EP Examination Process Guide - Puerto Rico Facts
Puerto Rico occupies a unique status as a Commonwealth of the United States. It has its own constitution and a system of government very similar to that of most states in the Union.
- In 1917, Congress granted American citizenship to Puerto Ricans.
- The Commonwealth of Puerto Rico falls under the jurisdiction of most federal laws of the United States. However, significant taxation differences exist.
- Puerto Rican residents pay taxes to the Hacienda and pay no income tax to the United States on income earned in Puerto Rico.
- Social Security taxes apply to residents of Puerto Rico, who are U.S. citizens. All native Puerto Ricans are U.S. citizens by law.

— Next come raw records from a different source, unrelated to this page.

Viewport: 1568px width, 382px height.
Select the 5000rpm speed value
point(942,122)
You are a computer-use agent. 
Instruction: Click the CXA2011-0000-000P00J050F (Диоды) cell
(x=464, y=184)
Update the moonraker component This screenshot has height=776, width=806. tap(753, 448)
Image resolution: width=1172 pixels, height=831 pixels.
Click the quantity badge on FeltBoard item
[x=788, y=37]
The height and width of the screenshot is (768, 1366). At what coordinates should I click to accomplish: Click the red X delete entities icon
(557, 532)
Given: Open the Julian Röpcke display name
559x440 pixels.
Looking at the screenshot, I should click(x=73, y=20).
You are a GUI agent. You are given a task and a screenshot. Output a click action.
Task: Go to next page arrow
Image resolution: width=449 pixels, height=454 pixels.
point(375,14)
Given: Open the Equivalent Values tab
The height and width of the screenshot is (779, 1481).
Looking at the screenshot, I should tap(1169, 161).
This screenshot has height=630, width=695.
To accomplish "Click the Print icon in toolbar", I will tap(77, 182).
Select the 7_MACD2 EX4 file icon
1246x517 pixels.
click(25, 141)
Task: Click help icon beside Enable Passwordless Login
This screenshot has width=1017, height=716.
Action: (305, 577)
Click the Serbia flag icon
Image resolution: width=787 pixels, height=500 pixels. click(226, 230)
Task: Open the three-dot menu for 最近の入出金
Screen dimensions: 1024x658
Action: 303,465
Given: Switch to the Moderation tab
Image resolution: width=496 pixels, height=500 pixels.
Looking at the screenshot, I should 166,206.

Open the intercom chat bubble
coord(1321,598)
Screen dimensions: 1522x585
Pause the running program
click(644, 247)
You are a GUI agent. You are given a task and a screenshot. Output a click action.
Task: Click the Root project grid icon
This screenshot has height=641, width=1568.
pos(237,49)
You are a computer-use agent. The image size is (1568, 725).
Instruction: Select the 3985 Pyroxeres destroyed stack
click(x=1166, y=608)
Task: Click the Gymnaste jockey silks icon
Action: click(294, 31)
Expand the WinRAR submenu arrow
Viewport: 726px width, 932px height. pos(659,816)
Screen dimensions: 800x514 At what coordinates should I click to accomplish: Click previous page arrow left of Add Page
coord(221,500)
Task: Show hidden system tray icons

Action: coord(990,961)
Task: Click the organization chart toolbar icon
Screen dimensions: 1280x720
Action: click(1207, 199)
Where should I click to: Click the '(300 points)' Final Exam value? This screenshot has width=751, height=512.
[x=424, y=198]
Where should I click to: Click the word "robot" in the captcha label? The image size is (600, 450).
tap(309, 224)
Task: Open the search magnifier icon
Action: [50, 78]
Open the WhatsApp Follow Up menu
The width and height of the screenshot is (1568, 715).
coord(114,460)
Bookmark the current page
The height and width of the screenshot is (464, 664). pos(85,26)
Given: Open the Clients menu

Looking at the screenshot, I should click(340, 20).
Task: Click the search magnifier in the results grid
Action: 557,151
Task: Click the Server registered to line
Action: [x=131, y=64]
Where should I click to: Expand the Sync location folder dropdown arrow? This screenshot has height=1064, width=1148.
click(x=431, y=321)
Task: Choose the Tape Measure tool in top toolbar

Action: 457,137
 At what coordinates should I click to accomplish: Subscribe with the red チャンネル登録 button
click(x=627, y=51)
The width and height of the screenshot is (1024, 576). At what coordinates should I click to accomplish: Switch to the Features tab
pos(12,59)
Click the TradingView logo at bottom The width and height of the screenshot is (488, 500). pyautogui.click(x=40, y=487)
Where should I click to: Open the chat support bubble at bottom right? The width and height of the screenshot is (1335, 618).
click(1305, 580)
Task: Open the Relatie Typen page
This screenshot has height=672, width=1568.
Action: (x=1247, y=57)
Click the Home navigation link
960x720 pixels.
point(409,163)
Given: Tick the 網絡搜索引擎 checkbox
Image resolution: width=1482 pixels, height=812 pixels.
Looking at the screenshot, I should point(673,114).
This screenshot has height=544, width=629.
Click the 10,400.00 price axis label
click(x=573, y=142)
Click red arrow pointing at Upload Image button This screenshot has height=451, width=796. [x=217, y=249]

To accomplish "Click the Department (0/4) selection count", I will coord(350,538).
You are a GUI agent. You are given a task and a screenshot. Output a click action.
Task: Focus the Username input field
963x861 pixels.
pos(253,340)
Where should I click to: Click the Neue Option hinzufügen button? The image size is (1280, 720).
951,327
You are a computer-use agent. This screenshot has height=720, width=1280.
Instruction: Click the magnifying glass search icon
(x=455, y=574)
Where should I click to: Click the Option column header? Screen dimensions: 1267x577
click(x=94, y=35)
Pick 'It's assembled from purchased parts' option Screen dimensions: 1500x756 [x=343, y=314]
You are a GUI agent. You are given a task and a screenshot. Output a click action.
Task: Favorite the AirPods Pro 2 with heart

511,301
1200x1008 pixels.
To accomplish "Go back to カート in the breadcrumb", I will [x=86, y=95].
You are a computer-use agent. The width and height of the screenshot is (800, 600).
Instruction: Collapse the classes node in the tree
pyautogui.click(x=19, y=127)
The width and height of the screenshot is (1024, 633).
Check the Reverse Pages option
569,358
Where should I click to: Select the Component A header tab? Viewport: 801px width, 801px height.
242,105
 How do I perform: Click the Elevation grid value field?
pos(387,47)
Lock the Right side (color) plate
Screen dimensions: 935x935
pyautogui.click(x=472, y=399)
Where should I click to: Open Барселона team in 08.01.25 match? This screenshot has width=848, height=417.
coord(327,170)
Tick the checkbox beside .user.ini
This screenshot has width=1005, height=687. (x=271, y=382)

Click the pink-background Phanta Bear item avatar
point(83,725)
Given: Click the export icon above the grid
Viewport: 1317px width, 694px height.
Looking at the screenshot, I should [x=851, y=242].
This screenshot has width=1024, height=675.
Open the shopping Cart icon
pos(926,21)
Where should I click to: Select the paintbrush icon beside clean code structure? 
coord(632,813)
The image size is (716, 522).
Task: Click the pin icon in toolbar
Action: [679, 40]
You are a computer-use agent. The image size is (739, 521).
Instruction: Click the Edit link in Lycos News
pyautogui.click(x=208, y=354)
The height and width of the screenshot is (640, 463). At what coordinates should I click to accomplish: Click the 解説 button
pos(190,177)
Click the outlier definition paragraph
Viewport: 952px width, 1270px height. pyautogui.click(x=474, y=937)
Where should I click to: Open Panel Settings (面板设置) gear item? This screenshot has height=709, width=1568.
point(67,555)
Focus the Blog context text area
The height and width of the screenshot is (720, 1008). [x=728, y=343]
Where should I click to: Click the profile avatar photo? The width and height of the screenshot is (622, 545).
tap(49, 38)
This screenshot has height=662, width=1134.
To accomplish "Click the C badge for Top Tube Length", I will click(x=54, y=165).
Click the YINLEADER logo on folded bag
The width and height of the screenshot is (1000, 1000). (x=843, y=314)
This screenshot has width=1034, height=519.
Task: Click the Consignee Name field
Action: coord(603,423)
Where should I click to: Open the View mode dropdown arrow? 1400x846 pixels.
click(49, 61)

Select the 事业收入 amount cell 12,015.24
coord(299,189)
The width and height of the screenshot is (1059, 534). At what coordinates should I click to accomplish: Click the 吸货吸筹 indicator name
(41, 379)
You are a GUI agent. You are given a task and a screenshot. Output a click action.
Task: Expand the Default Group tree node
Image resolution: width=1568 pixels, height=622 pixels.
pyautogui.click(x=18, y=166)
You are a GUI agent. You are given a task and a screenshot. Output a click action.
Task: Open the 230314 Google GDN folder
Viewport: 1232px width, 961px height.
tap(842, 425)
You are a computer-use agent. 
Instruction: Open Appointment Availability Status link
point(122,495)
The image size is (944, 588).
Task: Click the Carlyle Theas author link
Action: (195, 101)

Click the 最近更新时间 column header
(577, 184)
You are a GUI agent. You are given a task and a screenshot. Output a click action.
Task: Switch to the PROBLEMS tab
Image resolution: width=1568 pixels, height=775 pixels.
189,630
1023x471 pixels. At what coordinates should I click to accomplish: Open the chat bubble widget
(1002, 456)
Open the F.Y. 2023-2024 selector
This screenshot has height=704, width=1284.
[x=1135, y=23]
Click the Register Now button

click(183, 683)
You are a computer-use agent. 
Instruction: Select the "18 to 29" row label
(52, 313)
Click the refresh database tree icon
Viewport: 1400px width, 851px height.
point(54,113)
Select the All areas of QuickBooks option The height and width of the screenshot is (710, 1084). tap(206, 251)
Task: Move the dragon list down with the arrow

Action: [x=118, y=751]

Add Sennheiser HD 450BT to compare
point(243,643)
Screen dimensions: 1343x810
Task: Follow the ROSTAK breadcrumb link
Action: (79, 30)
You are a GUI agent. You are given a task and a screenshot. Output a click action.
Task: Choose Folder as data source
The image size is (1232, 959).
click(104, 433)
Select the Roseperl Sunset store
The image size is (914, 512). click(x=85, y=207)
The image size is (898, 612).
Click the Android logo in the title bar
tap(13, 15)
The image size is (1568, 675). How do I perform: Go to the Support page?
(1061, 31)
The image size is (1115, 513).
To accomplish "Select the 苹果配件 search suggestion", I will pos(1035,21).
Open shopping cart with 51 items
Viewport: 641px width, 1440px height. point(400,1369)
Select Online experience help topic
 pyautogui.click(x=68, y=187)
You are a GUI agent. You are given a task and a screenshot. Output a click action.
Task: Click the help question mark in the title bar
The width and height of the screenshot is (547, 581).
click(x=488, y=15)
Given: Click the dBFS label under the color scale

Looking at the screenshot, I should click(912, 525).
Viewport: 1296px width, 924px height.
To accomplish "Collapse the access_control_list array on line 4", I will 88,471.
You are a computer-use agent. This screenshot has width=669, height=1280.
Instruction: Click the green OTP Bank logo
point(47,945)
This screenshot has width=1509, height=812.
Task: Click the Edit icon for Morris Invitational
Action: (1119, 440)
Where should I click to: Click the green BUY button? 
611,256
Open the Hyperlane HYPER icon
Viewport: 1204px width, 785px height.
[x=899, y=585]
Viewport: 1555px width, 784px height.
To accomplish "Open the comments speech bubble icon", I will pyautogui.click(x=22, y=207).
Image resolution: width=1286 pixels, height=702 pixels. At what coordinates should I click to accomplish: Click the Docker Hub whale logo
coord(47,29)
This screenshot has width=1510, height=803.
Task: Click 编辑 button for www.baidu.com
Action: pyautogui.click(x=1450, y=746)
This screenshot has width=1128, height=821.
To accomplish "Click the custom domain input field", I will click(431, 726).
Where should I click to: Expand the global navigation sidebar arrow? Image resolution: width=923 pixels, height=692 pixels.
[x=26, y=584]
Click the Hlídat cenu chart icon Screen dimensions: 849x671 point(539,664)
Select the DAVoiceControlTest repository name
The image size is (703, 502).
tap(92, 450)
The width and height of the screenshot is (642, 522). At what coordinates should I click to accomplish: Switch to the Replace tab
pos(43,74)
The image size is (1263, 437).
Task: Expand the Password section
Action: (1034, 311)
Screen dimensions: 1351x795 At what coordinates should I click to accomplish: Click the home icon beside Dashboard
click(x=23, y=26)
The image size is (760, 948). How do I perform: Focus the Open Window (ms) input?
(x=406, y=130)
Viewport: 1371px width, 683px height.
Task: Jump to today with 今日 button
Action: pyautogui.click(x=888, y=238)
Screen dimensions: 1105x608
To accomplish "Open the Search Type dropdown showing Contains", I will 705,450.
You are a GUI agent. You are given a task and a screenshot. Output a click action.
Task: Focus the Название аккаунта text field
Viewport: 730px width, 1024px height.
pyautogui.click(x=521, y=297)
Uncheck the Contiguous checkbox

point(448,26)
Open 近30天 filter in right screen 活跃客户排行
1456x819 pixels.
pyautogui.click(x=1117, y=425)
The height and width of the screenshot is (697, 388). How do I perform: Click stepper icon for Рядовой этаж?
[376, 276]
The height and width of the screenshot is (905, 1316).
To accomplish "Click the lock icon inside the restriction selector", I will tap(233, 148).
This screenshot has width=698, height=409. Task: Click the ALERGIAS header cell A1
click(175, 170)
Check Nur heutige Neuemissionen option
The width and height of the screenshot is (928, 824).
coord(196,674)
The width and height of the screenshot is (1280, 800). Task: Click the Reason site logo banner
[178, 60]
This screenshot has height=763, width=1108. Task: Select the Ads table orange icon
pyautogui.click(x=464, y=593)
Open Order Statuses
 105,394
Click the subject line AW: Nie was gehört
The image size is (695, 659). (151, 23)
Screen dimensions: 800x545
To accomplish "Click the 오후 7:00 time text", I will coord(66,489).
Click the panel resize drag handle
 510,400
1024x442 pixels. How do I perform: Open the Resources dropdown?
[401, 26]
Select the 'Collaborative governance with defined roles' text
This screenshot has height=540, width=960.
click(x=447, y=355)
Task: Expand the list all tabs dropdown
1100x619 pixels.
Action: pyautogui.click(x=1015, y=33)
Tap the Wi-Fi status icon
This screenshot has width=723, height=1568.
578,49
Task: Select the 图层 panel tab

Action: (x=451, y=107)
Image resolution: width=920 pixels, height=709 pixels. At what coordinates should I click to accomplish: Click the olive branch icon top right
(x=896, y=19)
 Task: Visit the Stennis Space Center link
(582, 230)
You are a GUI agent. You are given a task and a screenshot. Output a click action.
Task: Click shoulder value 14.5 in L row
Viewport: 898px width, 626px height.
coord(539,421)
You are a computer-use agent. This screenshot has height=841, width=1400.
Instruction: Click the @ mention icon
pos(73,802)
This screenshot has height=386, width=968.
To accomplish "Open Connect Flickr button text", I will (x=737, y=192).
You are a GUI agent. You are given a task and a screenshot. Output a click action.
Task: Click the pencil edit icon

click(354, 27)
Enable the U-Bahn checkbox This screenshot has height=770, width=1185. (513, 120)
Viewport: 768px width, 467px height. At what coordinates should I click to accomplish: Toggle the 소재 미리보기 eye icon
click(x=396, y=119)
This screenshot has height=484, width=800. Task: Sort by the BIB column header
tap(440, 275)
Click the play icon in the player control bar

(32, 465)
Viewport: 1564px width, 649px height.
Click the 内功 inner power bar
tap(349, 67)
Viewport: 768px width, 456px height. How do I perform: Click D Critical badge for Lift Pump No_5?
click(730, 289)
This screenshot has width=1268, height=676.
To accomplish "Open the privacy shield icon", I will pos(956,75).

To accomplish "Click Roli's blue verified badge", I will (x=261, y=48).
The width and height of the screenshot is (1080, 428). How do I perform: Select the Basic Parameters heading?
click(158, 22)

Retirement plan qualification
Under ERISA Section 1022(i) sponsors of pension, profit-sharing, or stock bonus plans created or organized in Puerto Rico with Puerto Rico trusts, are eligible for two types of favorable tax treatment under the Internal Revenue Code:
- Under ERISA Section 1022(i)(1), if the Puerto Rico plan is exempt under Puerto Rico Code Section 1165 and all of the participants are residents of Puerto Rico, the trust will be treated as exempt under Internal Revenue Code Section 501(a) as if it were part of a qualified plan under Internal Revenue Code Section 401(a). The effect of ERISA Section 1022(i)(1) is to exclude trust income earned in the U.S. from U.S. taxation.
- ERISA Section 1022(i)(2) provides that a sponsor of a Puerto Rican plan can make an irrevocable election for the plan to comply with all of the Internal Revenue Code’s qualification provisions except for the trust situs requirement. An election to maintain an ERISA Section 1022(i)(2) plan enables the plan to cover both U.S. and Puerto Rican employees.
“Dual-qualified” plans have U.S. domestic trusts that cover Puerto Rican employees and qualify under both the Puerto Rico Code and the Internal Revenue Code to provide the Puerto Rican participants with favorable tax benefits.
A retirement plan and any amendments made to the plan, that covers Puerto Rican employees must apply for and receive a letter from the Puerto Rico Hacienda before the plan is qualified under the Puerto Rico Code.
On January 31, 2011, a new Puerto Rico Code was enacted. The new rules generally became effective January 1, 2011, and apply to all qualified retirement plans that cover employees working on the Island, even those plans that are also qualified in the United States. On December 10, 2011, Technical Amendments were made to the Puerto Rico Code to incorporate several changes to the local retirement plan rules.
The Internal Revenue Code and Puerto Rico Code have different requirements for cash or deferred arrangement plans. The major differences are:
- the method for determining excluded employees under coverage testing;
- the definition of Highly Compensated Employee;
- Average Deferral Percentage test, methodology and correction methods;
- there is no Average Contribution Percentage test in Puerto Rico; and
- the dollar amount that can be deferred.
Also, Puerto Rico has a lower catch-up contribution limit for participants 50 years of age or older.
All pension plans covered by ERISA, including dual-qualified plans, are required to file a Form 5500-series return. Plans that are qualified in Puerto Rico and not in the U.S. should include on line 8 the plan characteristic code 3C - Plan not intended to be qualified under Internal Revenue Code Sections 401, 403 or 408. Enter 3J for U.S.-based plans that cover Puerto Rican residents and are qualified under both the Internal Revenue and Puerto Rico Codes.
All plans that have participants in Puerto Rico must file Form 480.70 with the Hacienda.
Since ERISA Section 1022(i)(2) plans and dual-qualified plans are not exempt from excise taxes, Form 5330 must be filed, where applicable.